The Associated Press

By EDITH M. LEDERER

UNITED NATIONS (AP) — Less than half of the United Nations’ member states have filed mandatory reports on how they are complying with sanctions against Iran for its refusal to suspend uranium enrichment, the monitoring committee’s chairman said Thursday.

Belgian Ambassador Johan Verbeke told the Security Council that just 88 of the 192 nations have reported on compliance with the initial sanctions imposed Dec. 23, 2006, and only 72 on observance of a second round imposed March 24, 2007.

The council imposed a third round of sanctions March 3 to step up pressure on Iran to stop enrichment.

Deputy U.S. Ambassador Alejandro Wolff urged all countries to submit the reports as soon as possible, saying that “the international community has good reason to be concerned about Iran’s activities to acquire nuclear weapons capability.”

“Iran is continuing with enrichment and heavy water related activities, is dramatically expanding the number of operating centrifuges and has even begun developing a new generation of centrifuges, testing one of them with nuclear fuel,” Wolff said.

He said a report last month from Mohamed ElBaradei, chief of the U.N. nuclear watchdog, a technical briefing by the ElBaradei’s International Atomic Energy Agency and an IAEA board meeting “presented troubling indications of Iran’s weaponization efforts.”

Iran insists its nuclear program is peaceful, saying its enrichment work is aimed only at producing fuel for nuclear reactors that would generate electricity and not at making more concentrated uranium usable in atomic warheads. It has refused to suspend enrichment.

Verbeke said only two new sanctions report had been filed with his committee in the last 90 days, one covering the first set of sanctions and the other the second round.

“We see that much still needs to be done,” said Ambassador Michel Kafando of Burkina Faso, vice chairman of the sanctions committee.

He suggested the committee prepare a questionnaire that member states could fill out to help them fulfill their reporting requirements.

The sanctions include an asset freeze on 65 companies and individuals linked to Iran’s nuclear program, a travel ban on five people and bans on Iranian arms exports. They also bar supplying Iran with materials and technology that could contribute to its nuclear and missile programs as well as goods that have both civilian and military uses.

The Security Council also authorized inspection of cargo carried by two Iranian companies if it is suspected of containing banned items, ordered financial monitoring of two banks with purported links to suspect Iranian nuclear activities, and urged all countries “to exercise vigilance” in granting new export credits or guarantees to Iran.

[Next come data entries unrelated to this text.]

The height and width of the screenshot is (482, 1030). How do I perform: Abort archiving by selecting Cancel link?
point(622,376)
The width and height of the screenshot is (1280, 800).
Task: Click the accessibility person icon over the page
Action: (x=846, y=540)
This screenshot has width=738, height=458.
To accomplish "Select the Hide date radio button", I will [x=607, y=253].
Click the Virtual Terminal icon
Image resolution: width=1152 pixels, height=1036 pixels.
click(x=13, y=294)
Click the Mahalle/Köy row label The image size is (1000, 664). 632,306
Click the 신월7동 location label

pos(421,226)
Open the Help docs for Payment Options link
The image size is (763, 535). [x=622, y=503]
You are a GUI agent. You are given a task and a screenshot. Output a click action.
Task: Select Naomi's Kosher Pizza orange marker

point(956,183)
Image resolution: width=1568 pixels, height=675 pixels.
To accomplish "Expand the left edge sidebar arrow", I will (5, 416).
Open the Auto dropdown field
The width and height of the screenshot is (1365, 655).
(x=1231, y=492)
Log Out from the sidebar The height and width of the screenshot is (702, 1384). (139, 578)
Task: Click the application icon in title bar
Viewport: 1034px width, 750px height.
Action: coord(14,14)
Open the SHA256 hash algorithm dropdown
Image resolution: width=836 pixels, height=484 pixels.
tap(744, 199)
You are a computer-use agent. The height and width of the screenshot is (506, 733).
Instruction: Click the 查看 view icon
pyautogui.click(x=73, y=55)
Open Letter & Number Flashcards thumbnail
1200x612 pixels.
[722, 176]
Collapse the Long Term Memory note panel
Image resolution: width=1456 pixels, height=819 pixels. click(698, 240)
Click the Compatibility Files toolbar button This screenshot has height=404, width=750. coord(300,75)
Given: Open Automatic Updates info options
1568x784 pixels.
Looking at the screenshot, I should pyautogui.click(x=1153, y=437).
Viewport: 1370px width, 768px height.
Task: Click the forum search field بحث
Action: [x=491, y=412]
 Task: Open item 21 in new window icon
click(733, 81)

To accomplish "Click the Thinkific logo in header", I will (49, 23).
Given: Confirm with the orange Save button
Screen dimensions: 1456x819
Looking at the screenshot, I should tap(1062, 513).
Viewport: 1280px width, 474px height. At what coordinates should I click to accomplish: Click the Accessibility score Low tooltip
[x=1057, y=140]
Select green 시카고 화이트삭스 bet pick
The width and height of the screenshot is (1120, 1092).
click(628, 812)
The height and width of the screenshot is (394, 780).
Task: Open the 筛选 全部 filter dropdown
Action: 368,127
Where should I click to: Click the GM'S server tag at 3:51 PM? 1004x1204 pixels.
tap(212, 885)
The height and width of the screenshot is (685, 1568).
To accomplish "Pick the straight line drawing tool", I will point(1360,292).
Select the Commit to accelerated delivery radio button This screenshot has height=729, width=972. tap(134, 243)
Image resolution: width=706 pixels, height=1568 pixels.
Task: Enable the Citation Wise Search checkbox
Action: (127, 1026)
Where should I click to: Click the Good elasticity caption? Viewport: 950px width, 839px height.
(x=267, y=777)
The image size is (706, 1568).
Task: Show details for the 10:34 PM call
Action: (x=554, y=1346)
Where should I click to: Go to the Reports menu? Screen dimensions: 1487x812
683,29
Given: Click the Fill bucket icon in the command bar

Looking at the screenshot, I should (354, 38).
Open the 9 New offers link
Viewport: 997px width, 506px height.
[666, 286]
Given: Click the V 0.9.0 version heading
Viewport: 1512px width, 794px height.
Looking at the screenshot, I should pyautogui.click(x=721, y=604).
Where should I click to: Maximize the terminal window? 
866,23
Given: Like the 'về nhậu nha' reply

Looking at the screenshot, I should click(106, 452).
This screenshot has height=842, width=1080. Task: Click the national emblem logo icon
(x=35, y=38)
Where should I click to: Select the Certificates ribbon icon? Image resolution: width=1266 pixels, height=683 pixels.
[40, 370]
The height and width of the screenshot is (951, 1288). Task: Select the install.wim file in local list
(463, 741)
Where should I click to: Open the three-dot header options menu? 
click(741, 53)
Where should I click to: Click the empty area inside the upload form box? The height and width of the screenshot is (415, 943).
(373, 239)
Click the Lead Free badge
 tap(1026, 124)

Wolff said the council must ensure “the most robust and comprehensive implementation possible of these resolutions.”

“We call on Iran to engage in constructive negotiations over the future of its nuclear program. Such negotiations, if successful, would have profound benefits for Iran and the Iranian people,” he said.

Wolff warned that if Iran refuses to cooperate, the council will “increase pressure.”